Wednesday, March 7, 2001

Beware of bank consolidation (An early manifesto against too big too fail and hard to govern banks, and against too few bank regulation criteria)

Every day there are fewer banks in the world. Those horror stories about bank clients trying to discuss with anonymous voices on the phone about fraudulent uses of their credit cards, while trying desperately to sound as innocent as they are, should make us think twice about the possibility that someday we will, in the best Kafka style, have just one bank. 

But apart from these experiences sometimes worthy of a Stephen King, bank consolidation, a trend that we have been sold as a marvel, may contain other risks not discussed enough - or happily ignored. Among these the following: 

Low risk diversification: Whatever the authorities do to ensure the diversification of banks, there is no doubt that fewer banks mean lesser baskets where to carry the eggs. When I read that during the first four years of the decade of the 30’s in the United States, a total of 9,000 banks failed- I wonder what would have become of that country if it then had only one single bank. 

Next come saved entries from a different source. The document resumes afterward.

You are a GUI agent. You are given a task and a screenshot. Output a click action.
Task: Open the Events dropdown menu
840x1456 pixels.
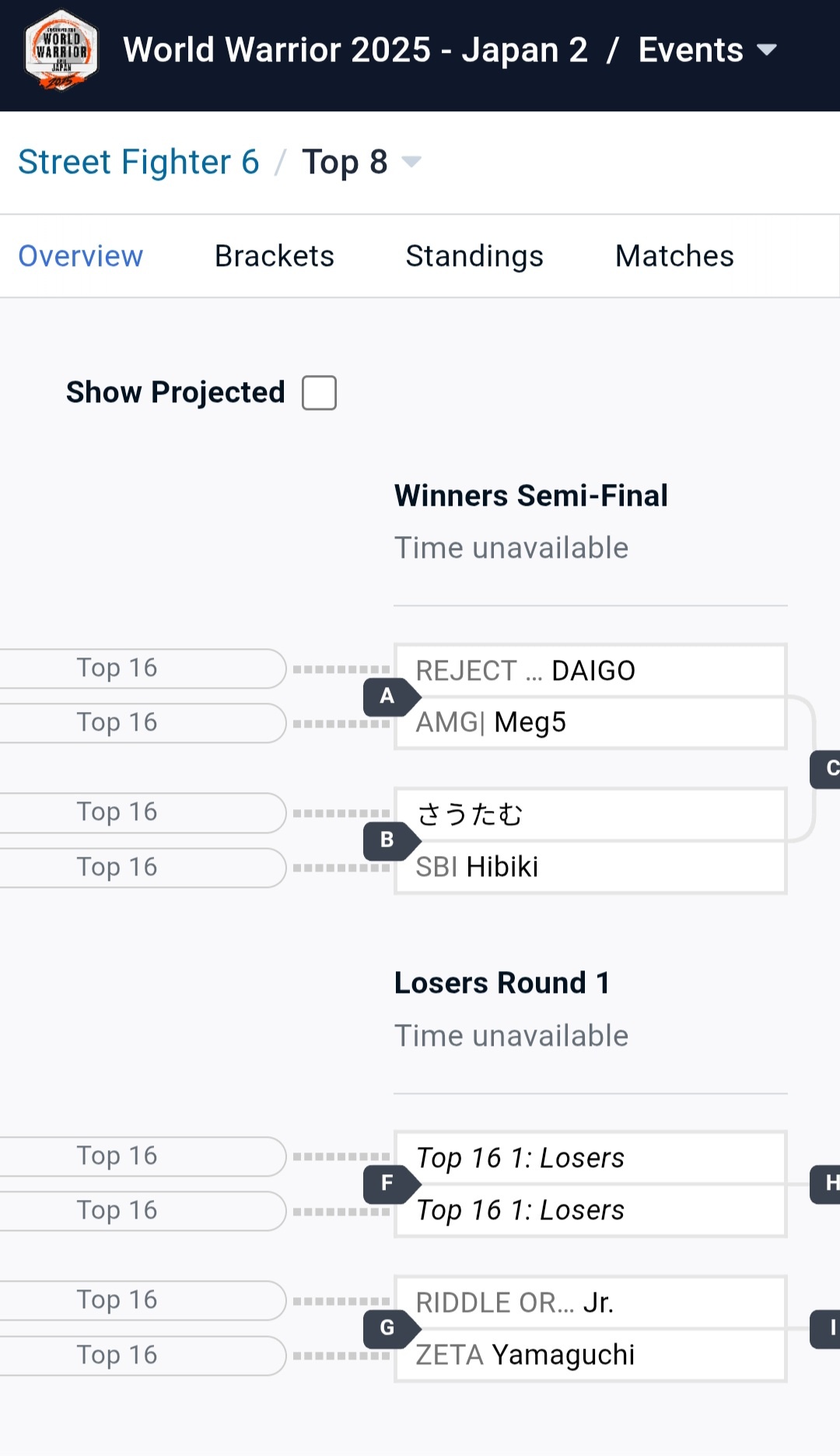pyautogui.click(x=707, y=51)
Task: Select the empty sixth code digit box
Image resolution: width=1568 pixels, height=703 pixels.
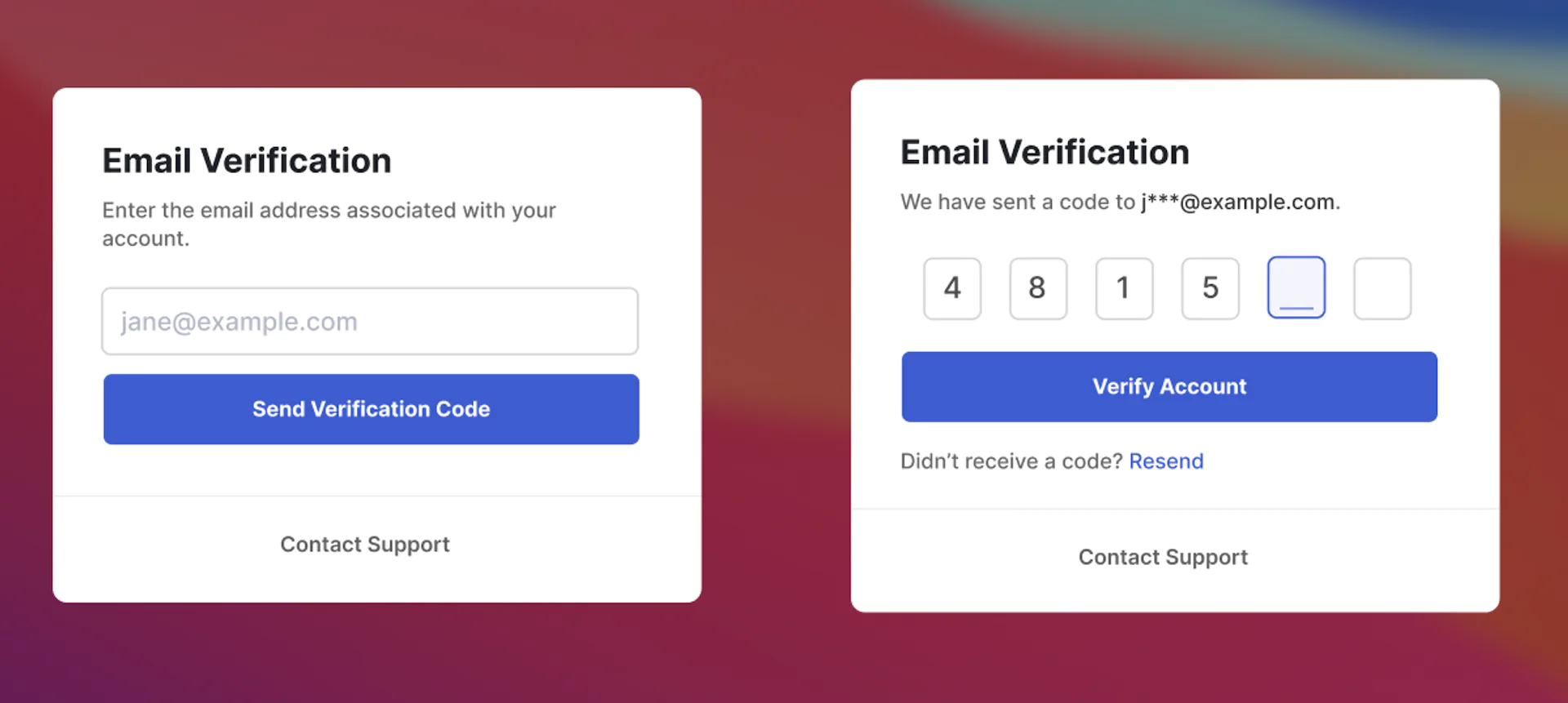Action: [1383, 288]
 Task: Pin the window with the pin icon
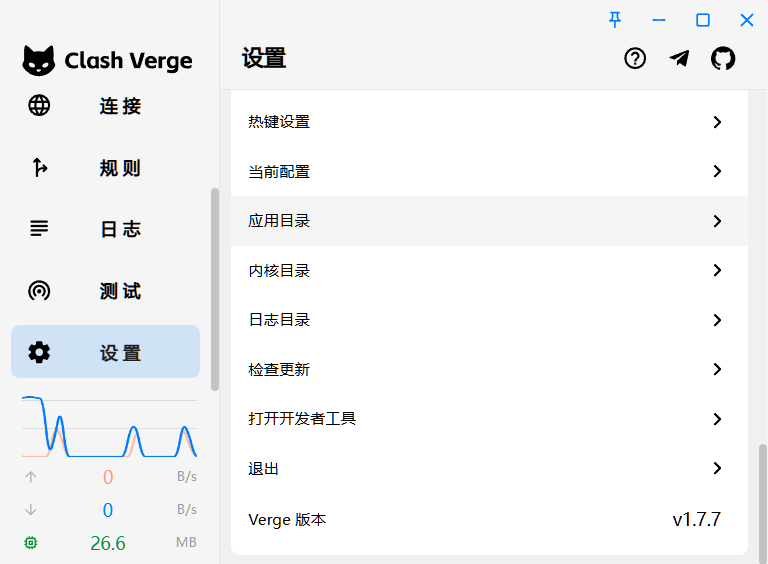click(x=615, y=20)
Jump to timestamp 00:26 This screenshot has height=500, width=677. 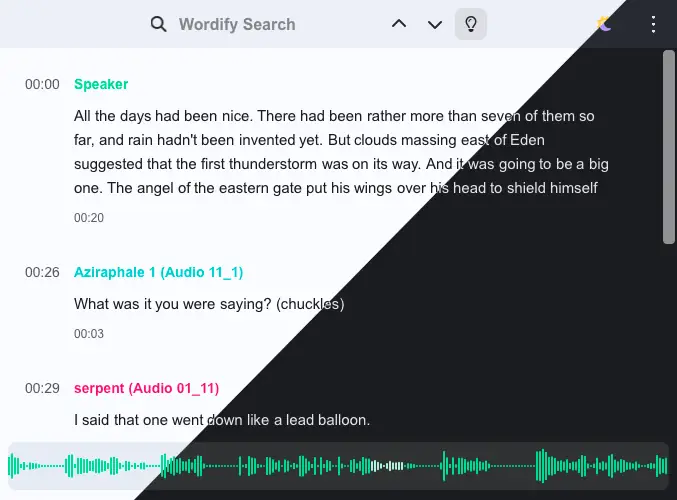pyautogui.click(x=42, y=272)
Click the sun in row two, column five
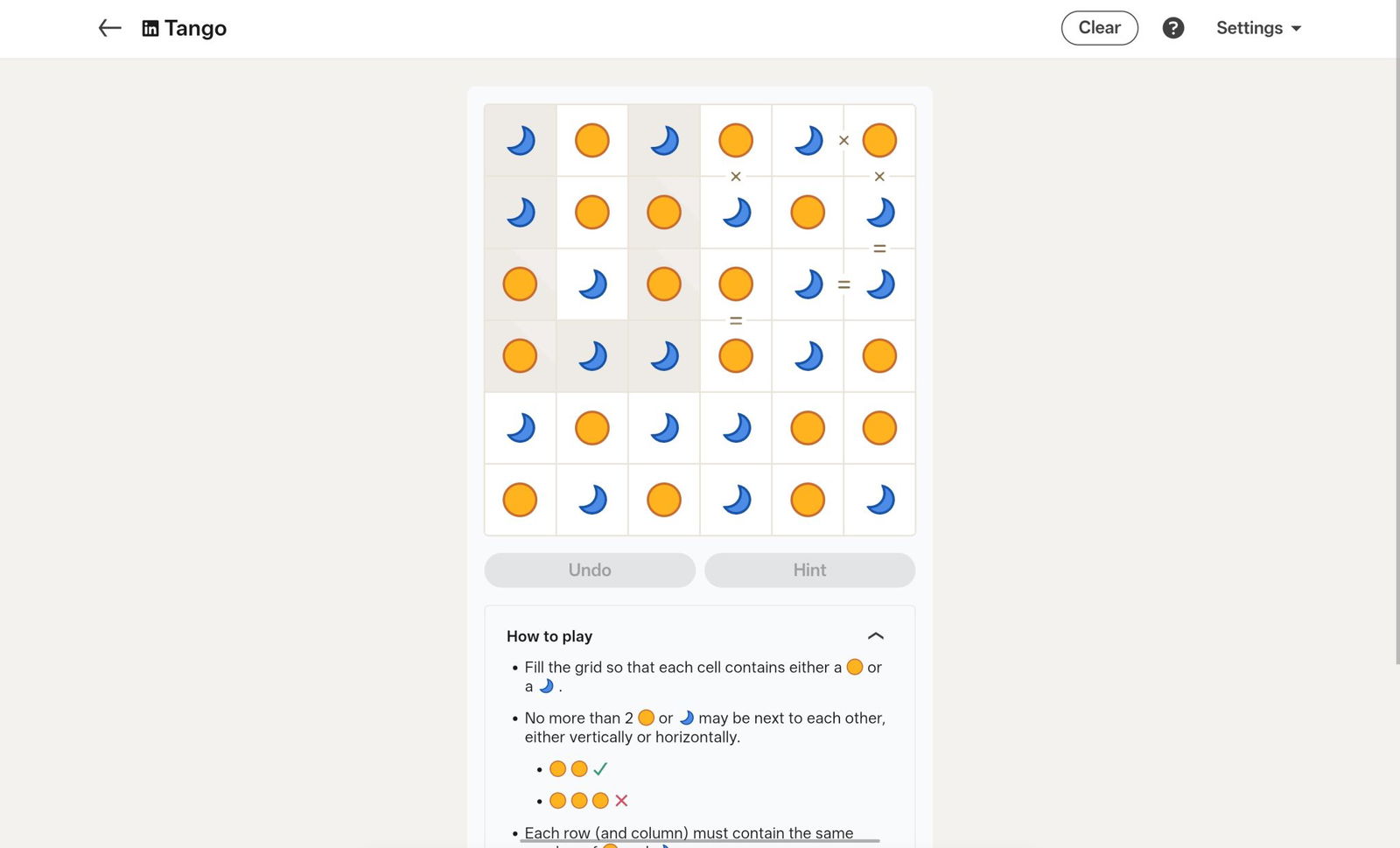Image resolution: width=1400 pixels, height=848 pixels. [x=808, y=212]
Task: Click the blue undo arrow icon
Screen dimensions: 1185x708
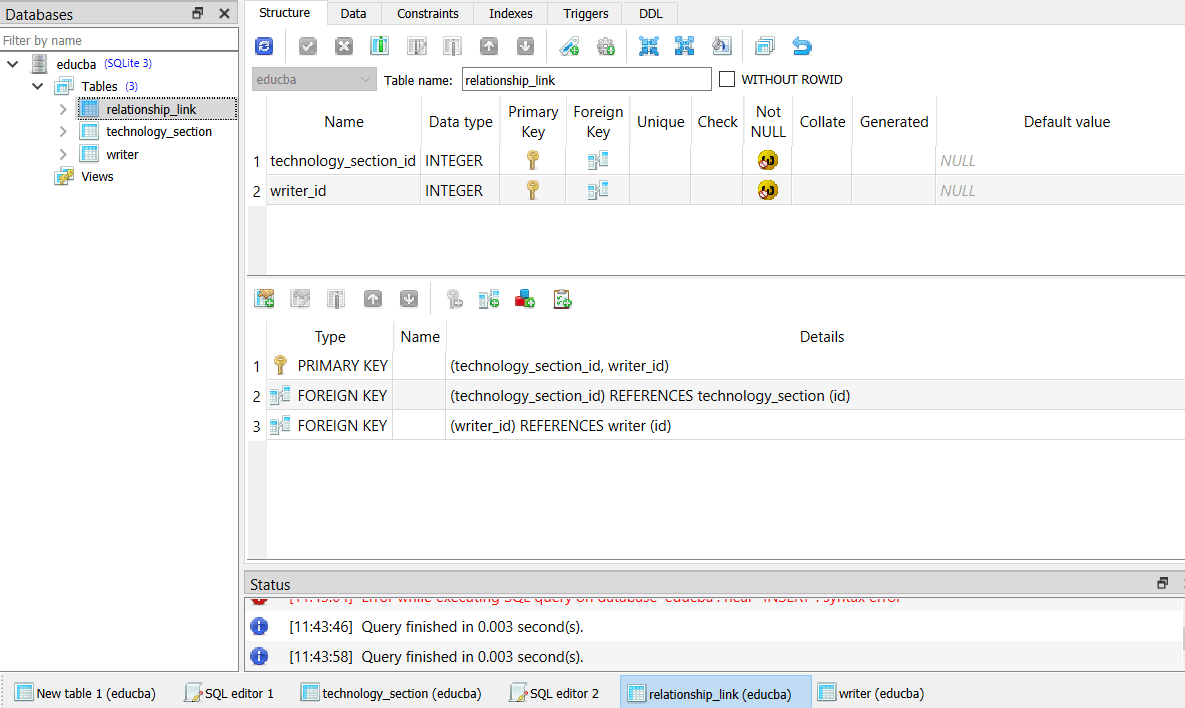Action: [802, 46]
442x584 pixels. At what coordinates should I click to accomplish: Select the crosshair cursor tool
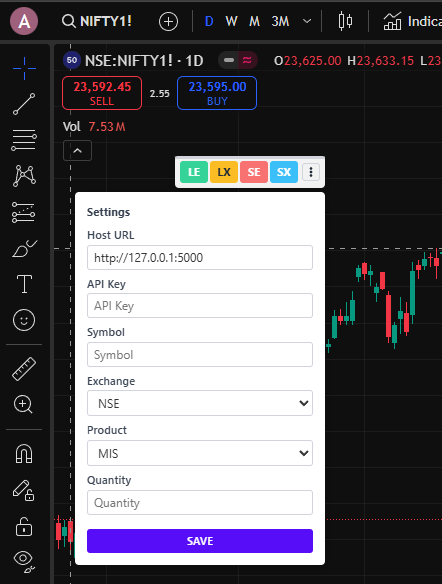click(24, 69)
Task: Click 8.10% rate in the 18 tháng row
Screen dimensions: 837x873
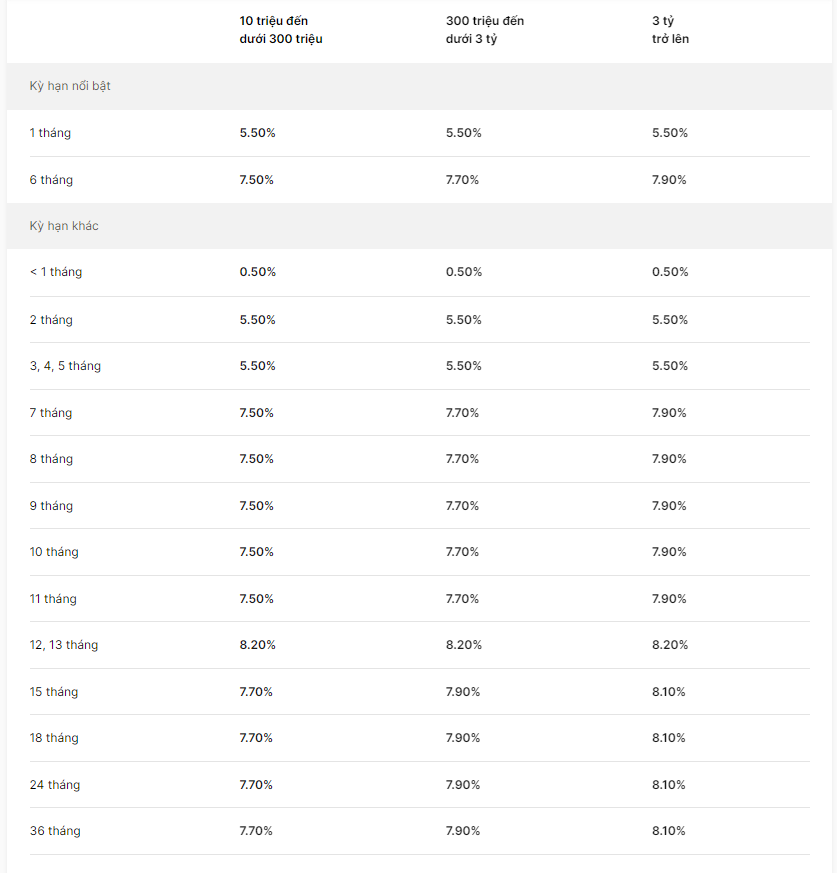Action: point(669,738)
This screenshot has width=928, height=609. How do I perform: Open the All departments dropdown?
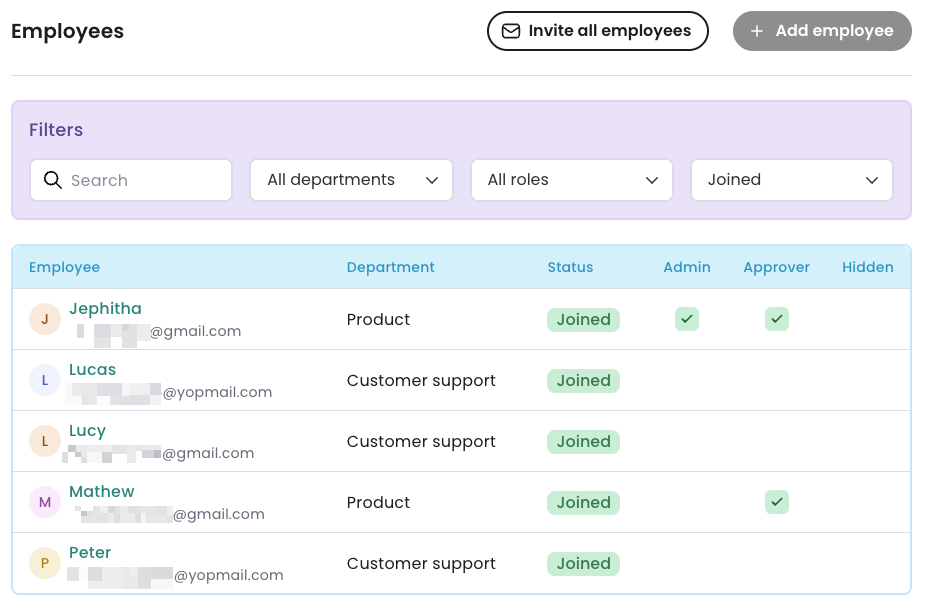351,180
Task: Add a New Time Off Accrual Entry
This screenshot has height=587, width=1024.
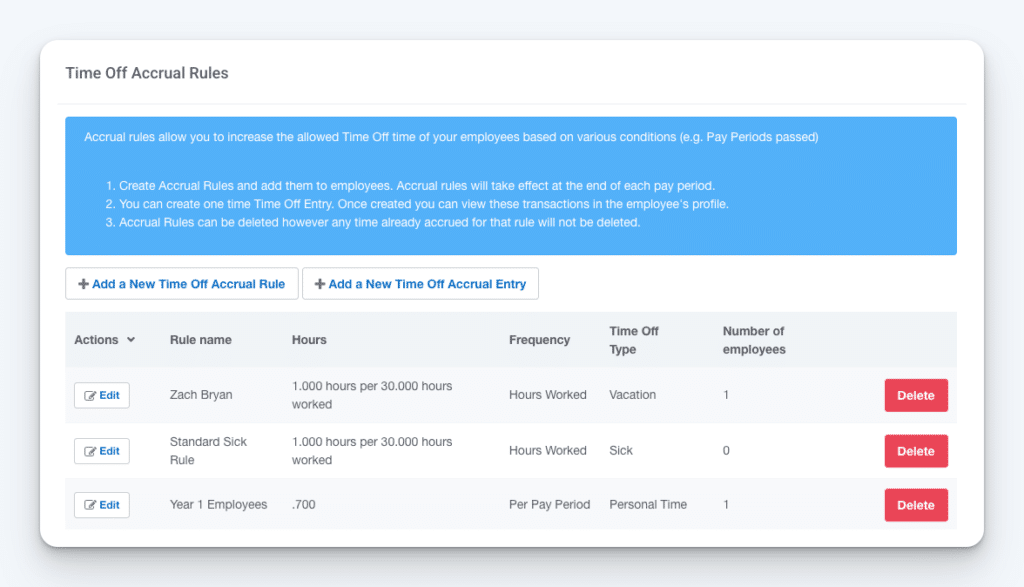Action: [x=420, y=284]

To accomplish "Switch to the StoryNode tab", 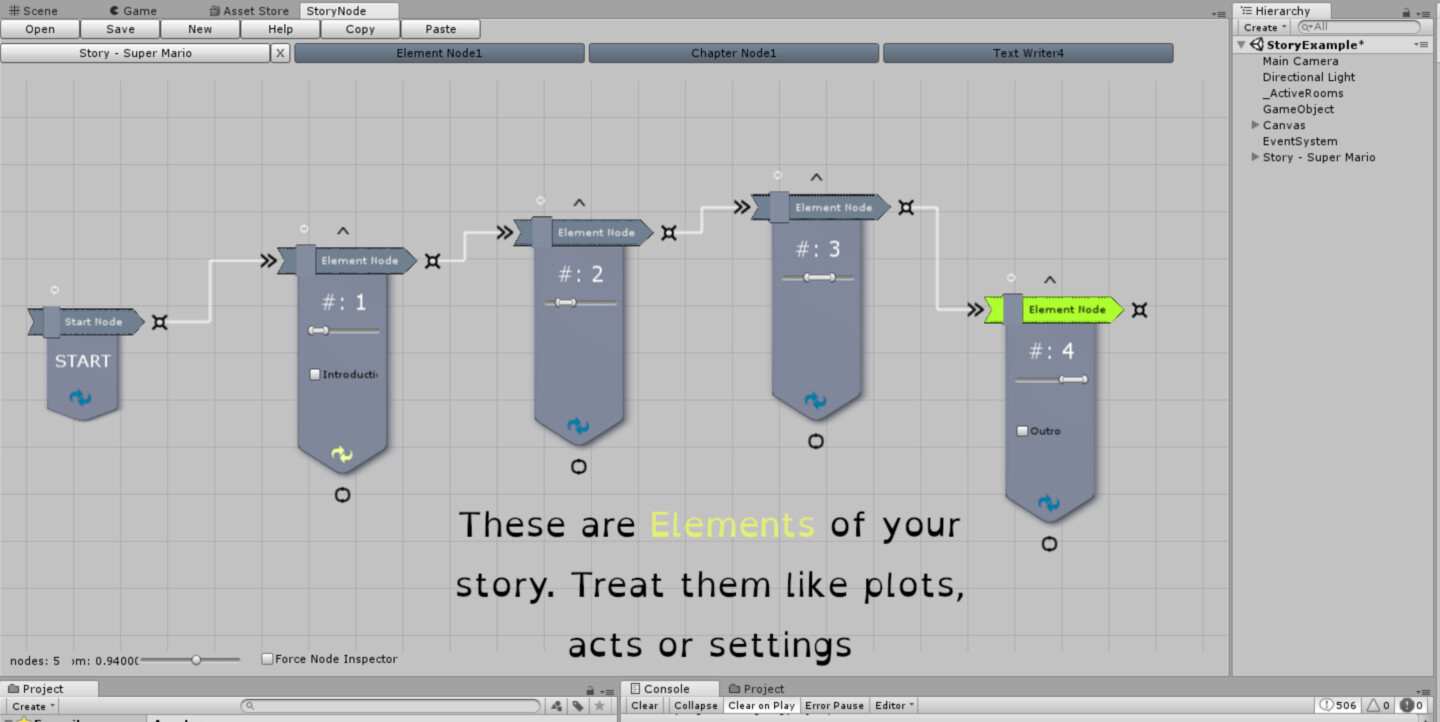I will click(x=334, y=10).
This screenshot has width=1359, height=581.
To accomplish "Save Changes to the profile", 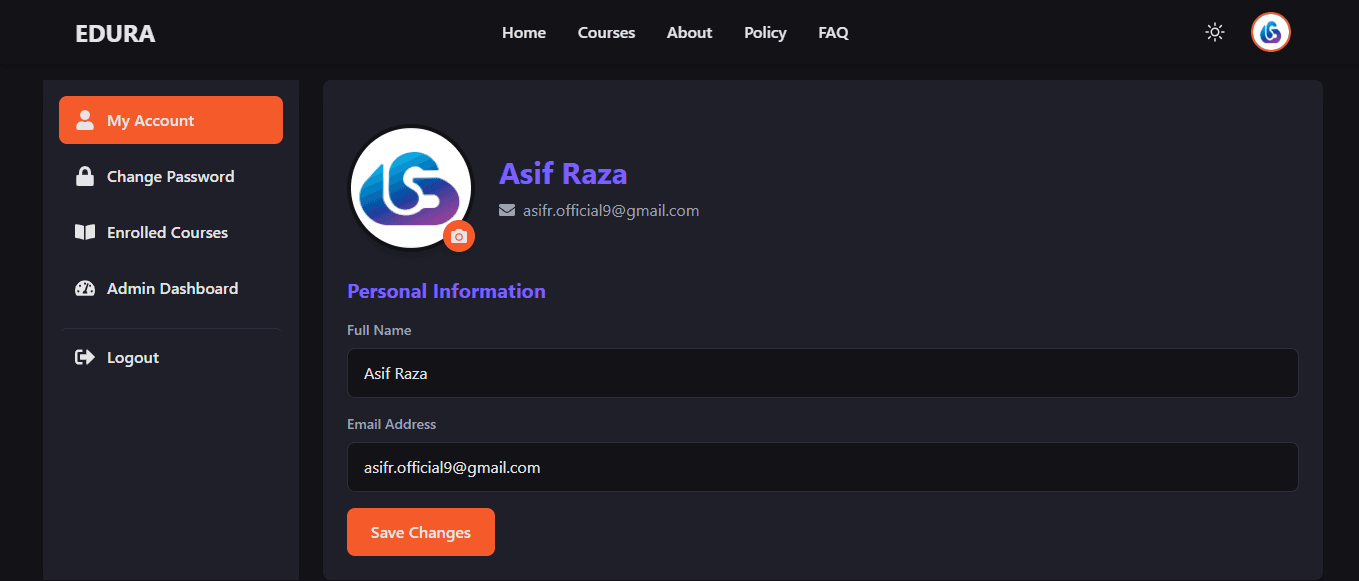I will click(x=421, y=532).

The regulatory risk: Before there were many countries and many ways of how to regulate banks. Today, with Basel proudly issuing rules that should apply worldwide, the effects of any mistake could be truly explosive. 

Excessive similarity: Encouraging banks to adopt common rules and standards, is to ignore the differences between economies, so some countries end up with inadequate banking systems not tailored to their needs. Certainly, regulations whose main objective appears to be only to preserve bank capital, conflict directly with other banking functions, such as promoting economic growth, and democratize access to capital. 

Low diversity of criteria: A smaller number of participants, less diversity of opinion and, with it, increased risk of misconceptions prevail. Whoever doubts, read the dimensional analysis that ratings agencies publish. 

Backlash: The development of decision-making processes has benefits but also risks. Thus we see that the speed of information itself, which promotes quick and immediate response, can exacerbate problems. Before, those who took the problem home to study it, and those who simply found out late, provided the market a damper, which often might have saved it from hurried and ill-conceived reactions. 

Few clear benefits: To date we have not seen a foreign bank grant for example mortgage loans with globalized terms of maturity and interests. In this respect there seems not to be so many clear benefits of a global bank, when it operates only replacing local banks. 

Cost of global aid: When banks in Venezuela suffered their last crisis, among other reasons because of buying other banks at inflated prices, the cost of that was sadly but logically paid by our country. Today, with globalized banks, and which are not immune to commit equally dumb things, like also buying banks at excessive prices, who will then pay the bill? 

Today, when the world seems to be asking much for bank mergers or consolidations, I wonder if we on the contrary should be imposing on banks special reserves depending on their size. The bigger the bank is, the worse the fall, and the greater our need to avoid being hurt.